From Boy Band to Show Men: Why Human Nature’s ’90s Pop Stardom Never Defined Them
Posted by Andrew C on Wednesday, January 15th, 2014
Which came first, the boy band or the screaming teenage girls? For the cynical “grown-ups” among us, the conclusion has generally been that the former was invented solely to monetize the latter. But sometimes, the road to that unique brand of stardom is a far more well-intentioned one—produced not by a strategic marketing campaign, but by lifelong friendships and a passion for performing. Yes, Human Nature was once a “boy band”—a hugely successful one, in fact. And though they’re not proud of everything that phase of their career produced, they no longer shy away from it, either.
“The term ‘boy band’ definitely carries a lot of baggage,” Andrew Tierney admits. “It’s usually thought of as a group that isn’t organically formed like a rock band is. But that wasn’t us. We got together at school and did it for fun, and it evolved into something we could do more seriously as a career.”
Unfortunately–or fortunately depending on how you look at it– Human Nature was also emerging at a time when a boatload of more “manufactured” groups were popping up.
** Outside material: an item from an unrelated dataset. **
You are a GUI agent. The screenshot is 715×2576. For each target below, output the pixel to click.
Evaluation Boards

And whether you were living in Australia, North America, or just about anywhere else on planet Earth, you surely can remember the sites and sounds of that ‘90s phenomenon…
The frosted hair, the tinted glasses, the bandanas, the unnecessary overalls—the matching color schemes. The distinct “personas” of the group members—the “bad boy,” the “jock,” the “cute one.” The way you carefully organized all those cut-out magazine pictures in your locker and on your bedroom wall. The giddy excitement awaiting the group’s scheduled appearance on MTV when you got home from school. Doing the math in your head to determine how old your favorite group member would be by the time you turned 18. You know, all that classic ‘90s boy band stuff.
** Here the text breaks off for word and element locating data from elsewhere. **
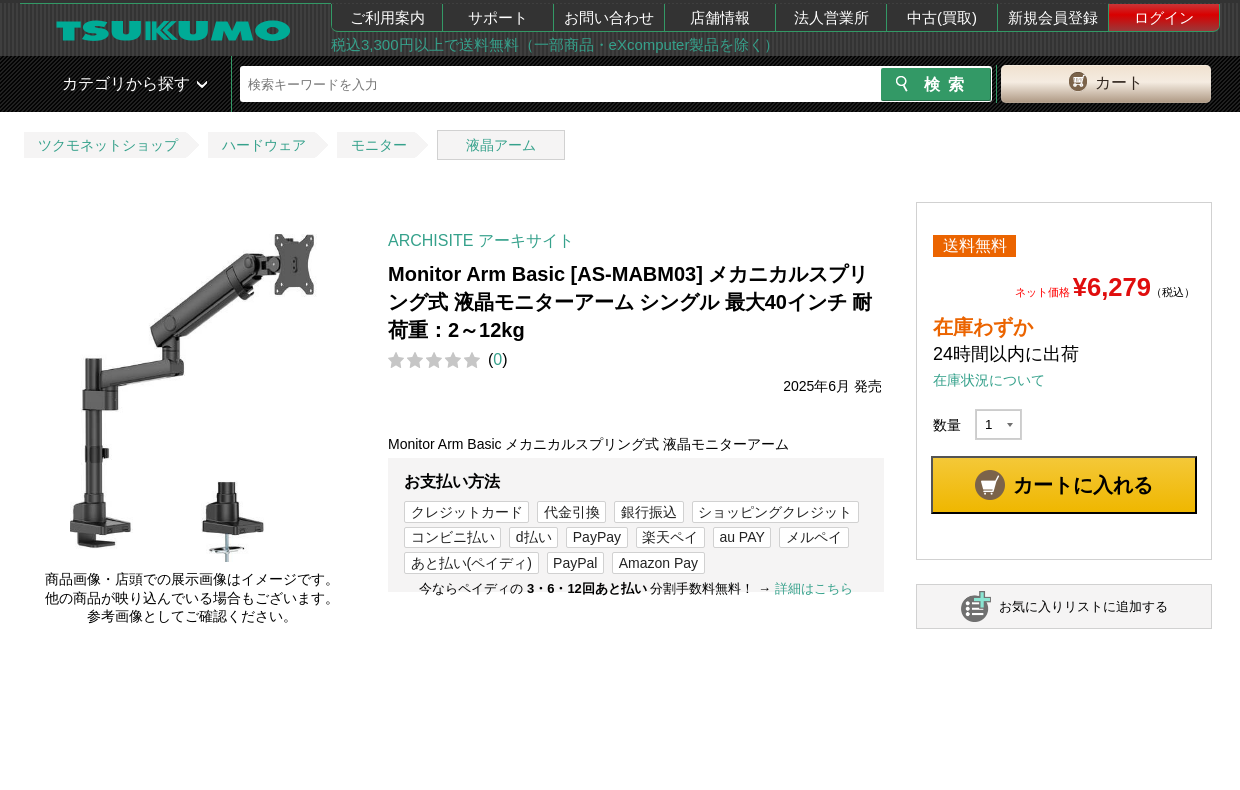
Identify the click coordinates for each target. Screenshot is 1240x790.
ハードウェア (264, 145)
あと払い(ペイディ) (471, 563)
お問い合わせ (609, 17)
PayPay (597, 537)
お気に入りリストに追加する (1083, 606)
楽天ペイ (670, 537)
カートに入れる (1083, 485)
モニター (379, 145)
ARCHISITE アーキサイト (481, 240)
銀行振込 (649, 512)
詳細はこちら (814, 588)
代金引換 (572, 512)
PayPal (575, 563)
“Yeah, a lot of those groups were doing things similar to what we’d been doing,” Tierney continues. “So we would naturally get defensive sometimes and say, ‘we’re not a boy band! We’re a vocal group like the Temptations or the Four Tops’—because those were the bigger influences for us. Looking back now, though, I think musically we were doing everything the boy bands were doing. We just had a different motivation or a different genesis. So while we were saying we weren’t a boy band, we were.”
It’s hard to say that was a bad thing, either. Human Nature’s debut LP, Telling Everybody, eventually went triple-platinum. And their 1999 follow-up, Counting Down, raced to #1 on the Aussie charts, as well. For American audiences just now getting to know Human Nature from their Motown shows, it can be surprising to learn just how massive the group has been in much of the world for nearly 20 years. For the group itself, though, that dynamic has created a unique opportunity to transition to a new part of their career without the “baggage”—or the glory—of their boy band days hanging over their work.
“Well I think for us, [succeeding in America] was always something we wanted to do,” Andrew says, “but it was sort of the political climate with record companies back in the ‘90s– it was hard to get support. We had a lot of success in Australia and Europe, but no one really championed our original records here in the States. So we just had to wait until a point in our career when we took more ownership of our own career direction and paved our own way. And that’s what’s happened.”
So, with their transitions from Australia to America and from Boy Band to Show Men both complete, what’s changed the most for Human Nature as a group? And maybe more importantly, what has stayed the same?
“The passion for music and the passion for being a group has stayed the same,” Andrew says. “We still really love performing together and taking on new challenges– new goals to achieve. That hasn’t changed. But I think maybe—I’m trying to think what has changed [laughs]. Well, we’ve almost gone back more to our roots, I suppose. There was a time when we got caught up more in that boy band wave and were trying to follow the trend a little bit. And then when we went back more to our roots—it was just closer to our hearts, I suppose. It’s a thing that has a greater impact and goes down a little more strongly. And that’s something we’ve learned more and more—to go with your heart and your gut and not to try to follow trends. Do what feels true to you and you’ll live and die by that. So I think that’s mainly what’s changed and helped us forge our new direction.”
Tierney doesn’t even mind if fans still refer to Human Nature as a “boy band.” After all, it’s hard to think of any other musical subgenre that’s generated more passion or produced more big ticket performers over the years. In a way, we probably all wish we could be as excited about our own favorite music as that screaming teenage girl is about her favorite boy band.
“It’s kind of given me more confidence to talk with Smokey [Robinson] or members of the Temps or Four Tops,” Tierney says. “They never cared about being seen as ‘boy bands’ or anything like that. There were just different perceptions about what those groups were like during that time. So I don’t cringe about it so much anymore. We’re more comfortable in our own skin now. We love doing what we do.”